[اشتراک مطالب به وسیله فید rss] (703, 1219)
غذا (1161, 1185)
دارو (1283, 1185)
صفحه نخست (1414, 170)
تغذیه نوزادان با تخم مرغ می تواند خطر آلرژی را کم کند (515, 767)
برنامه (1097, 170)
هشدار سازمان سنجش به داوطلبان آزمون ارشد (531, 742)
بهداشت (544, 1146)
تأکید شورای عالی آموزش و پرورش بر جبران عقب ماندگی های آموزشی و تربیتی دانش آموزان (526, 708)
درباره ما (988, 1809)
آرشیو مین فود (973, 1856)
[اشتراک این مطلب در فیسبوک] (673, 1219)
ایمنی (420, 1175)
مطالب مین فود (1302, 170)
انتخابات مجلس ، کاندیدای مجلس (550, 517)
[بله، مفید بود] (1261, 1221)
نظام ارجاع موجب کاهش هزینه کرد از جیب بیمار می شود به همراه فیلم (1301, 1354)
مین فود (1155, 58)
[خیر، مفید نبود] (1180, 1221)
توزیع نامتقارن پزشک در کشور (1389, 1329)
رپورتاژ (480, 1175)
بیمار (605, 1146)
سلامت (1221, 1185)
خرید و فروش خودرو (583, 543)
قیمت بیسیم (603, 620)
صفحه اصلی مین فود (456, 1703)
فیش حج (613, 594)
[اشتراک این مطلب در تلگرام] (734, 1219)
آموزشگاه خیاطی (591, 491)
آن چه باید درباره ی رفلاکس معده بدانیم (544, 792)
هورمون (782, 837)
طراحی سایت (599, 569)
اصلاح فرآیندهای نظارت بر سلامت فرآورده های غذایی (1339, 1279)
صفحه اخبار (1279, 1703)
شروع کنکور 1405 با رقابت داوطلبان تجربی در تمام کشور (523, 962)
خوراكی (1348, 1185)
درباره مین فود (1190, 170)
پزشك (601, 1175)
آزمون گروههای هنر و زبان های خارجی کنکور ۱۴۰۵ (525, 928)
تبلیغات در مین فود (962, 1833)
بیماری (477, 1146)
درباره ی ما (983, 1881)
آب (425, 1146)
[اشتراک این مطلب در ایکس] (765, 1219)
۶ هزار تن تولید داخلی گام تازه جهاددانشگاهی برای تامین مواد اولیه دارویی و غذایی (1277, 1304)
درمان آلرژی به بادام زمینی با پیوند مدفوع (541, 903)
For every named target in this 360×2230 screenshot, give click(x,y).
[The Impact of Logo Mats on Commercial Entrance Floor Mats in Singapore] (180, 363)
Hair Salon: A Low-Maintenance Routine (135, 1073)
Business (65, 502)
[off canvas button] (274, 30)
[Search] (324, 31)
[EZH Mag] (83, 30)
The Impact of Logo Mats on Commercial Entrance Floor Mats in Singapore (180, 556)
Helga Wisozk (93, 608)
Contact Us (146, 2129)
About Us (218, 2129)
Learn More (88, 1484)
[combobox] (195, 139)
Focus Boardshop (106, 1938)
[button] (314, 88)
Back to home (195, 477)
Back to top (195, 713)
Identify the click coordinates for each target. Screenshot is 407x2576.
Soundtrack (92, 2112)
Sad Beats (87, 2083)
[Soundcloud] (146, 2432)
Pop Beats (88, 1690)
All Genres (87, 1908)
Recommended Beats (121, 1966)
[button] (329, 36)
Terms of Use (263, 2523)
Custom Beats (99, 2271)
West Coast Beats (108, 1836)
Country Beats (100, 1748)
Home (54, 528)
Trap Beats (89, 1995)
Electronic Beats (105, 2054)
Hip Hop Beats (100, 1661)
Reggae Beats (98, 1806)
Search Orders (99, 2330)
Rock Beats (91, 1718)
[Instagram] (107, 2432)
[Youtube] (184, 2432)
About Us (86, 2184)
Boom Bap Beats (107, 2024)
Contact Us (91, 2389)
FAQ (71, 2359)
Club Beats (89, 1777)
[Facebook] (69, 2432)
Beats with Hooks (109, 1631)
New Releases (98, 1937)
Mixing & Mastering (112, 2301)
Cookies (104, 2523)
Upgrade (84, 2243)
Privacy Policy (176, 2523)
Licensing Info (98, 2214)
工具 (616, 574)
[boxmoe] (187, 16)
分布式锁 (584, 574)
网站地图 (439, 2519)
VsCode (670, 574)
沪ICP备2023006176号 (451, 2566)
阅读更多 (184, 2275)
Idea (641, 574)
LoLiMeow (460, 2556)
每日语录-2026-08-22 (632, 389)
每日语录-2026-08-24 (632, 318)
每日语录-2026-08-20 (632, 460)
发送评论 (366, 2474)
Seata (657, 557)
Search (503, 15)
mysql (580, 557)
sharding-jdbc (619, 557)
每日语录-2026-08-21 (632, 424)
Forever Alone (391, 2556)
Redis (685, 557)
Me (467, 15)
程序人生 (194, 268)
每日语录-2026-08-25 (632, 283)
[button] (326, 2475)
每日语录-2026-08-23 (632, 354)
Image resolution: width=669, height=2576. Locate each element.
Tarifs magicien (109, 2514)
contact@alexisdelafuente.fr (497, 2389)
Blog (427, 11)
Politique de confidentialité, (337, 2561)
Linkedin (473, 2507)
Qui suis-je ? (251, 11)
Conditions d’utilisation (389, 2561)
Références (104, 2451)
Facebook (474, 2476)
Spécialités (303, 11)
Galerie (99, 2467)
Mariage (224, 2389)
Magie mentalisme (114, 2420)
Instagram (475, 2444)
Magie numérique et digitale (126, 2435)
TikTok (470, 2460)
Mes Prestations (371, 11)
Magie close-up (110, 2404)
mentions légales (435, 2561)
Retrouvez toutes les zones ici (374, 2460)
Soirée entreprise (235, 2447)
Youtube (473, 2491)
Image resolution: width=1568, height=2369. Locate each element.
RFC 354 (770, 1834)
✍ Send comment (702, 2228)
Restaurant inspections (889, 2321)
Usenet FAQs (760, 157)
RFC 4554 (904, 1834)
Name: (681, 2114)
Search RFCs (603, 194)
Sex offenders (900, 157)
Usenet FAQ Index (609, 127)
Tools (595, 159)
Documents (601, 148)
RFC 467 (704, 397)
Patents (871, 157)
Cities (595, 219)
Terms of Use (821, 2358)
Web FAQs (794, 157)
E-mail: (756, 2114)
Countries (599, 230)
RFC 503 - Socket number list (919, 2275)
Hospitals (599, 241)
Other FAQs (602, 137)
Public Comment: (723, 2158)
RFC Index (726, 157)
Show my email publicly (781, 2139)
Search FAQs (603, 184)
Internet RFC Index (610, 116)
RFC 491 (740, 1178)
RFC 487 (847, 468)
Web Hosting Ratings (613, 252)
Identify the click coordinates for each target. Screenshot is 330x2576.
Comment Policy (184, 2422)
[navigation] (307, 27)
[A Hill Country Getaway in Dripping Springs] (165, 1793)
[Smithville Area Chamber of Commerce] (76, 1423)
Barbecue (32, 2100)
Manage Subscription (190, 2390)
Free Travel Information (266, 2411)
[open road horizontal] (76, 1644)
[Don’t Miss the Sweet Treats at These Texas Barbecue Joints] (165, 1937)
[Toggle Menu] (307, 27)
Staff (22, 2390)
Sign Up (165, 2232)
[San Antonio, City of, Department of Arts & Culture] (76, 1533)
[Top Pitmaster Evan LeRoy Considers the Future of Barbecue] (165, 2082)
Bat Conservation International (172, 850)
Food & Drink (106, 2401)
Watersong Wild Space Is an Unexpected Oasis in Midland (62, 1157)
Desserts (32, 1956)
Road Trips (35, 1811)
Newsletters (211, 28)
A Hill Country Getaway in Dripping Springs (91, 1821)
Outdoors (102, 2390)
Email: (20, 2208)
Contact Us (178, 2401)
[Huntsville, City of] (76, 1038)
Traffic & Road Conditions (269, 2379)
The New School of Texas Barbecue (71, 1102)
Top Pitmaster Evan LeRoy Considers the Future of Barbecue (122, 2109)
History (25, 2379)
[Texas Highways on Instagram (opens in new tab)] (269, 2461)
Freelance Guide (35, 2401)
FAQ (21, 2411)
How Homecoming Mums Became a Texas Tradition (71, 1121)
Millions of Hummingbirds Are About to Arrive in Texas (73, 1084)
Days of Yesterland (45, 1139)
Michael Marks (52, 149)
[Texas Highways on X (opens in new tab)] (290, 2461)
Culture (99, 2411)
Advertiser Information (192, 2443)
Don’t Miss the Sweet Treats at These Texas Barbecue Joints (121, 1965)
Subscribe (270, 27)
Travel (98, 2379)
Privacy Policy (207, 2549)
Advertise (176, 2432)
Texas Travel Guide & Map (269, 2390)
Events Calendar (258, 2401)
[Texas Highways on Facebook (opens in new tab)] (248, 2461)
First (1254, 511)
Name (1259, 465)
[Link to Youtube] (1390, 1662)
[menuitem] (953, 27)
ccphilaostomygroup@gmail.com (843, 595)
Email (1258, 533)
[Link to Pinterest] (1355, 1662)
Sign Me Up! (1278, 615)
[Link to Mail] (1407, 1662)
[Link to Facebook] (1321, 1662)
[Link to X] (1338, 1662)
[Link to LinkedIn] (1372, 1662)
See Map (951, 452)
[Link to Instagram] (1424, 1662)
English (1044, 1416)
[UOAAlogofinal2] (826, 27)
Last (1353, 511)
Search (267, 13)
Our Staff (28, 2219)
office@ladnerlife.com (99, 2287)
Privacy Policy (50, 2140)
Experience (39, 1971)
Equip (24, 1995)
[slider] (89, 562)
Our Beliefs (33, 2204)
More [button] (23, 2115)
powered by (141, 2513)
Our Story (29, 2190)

Brief
Start at the line containing "Email: (20, 2208)" and transcribe through the end of the entries. Please keep both ends and add nothing.

Output for this exercise
Email: (20, 2208)
Contact Us (178, 2401)
[Huntsville, City of] (76, 1038)
Traffic & Road Conditions (269, 2379)
The New School of Texas Barbecue (71, 1102)
Top Pitmaster Evan LeRoy Considers the Future of Barbecue (122, 2109)
History (25, 2379)
[Texas Highways on Instagram (opens in new tab)] (269, 2461)
Freelance Guide (35, 2401)
FAQ (21, 2411)
How Homecoming Mums Became a Texas Tradition (71, 1121)
Millions of Hummingbirds Are About to Arrive in Texas (73, 1084)
Days of Yesterland (45, 1139)
Michael Marks (52, 149)
[Texas Highways on X (opens in new tab)] (290, 2461)
Culture (99, 2411)
Advertiser Information (192, 2443)
Don’t Miss the Sweet Treats at These Texas Barbecue Joints (121, 1965)
Subscribe (270, 27)
Travel (98, 2379)
Privacy Policy (207, 2549)
Advertise (176, 2432)
Texas Travel Guide & Map (269, 2390)
Events Calendar (258, 2401)
[Texas Highways on Facebook (opens in new tab)] (248, 2461)
First (1254, 511)
Name (1259, 465)
[Link to Youtube] (1390, 1662)
[menuitem] (953, 27)
ccphilaostomygroup@gmail.com (843, 595)
Email (1258, 533)
[Link to Pinterest] (1355, 1662)
Sign Me Up! (1278, 615)
[Link to Mail] (1407, 1662)
[Link to Facebook] (1321, 1662)
[Link to X] (1338, 1662)
[Link to LinkedIn] (1372, 1662)
See Map (951, 452)
[Link to Instagram] (1424, 1662)
English (1044, 1416)
[UOAAlogofinal2] (826, 27)
Last (1353, 511)
Search (267, 13)
Our Staff (28, 2219)
office@ladnerlife.com (99, 2287)
Privacy Policy (50, 2140)
Experience (39, 1971)
Equip (24, 1995)
[slider] (89, 562)
Our Beliefs (33, 2204)
More [button] (23, 2115)
powered by (141, 2513)
Our Story (29, 2190)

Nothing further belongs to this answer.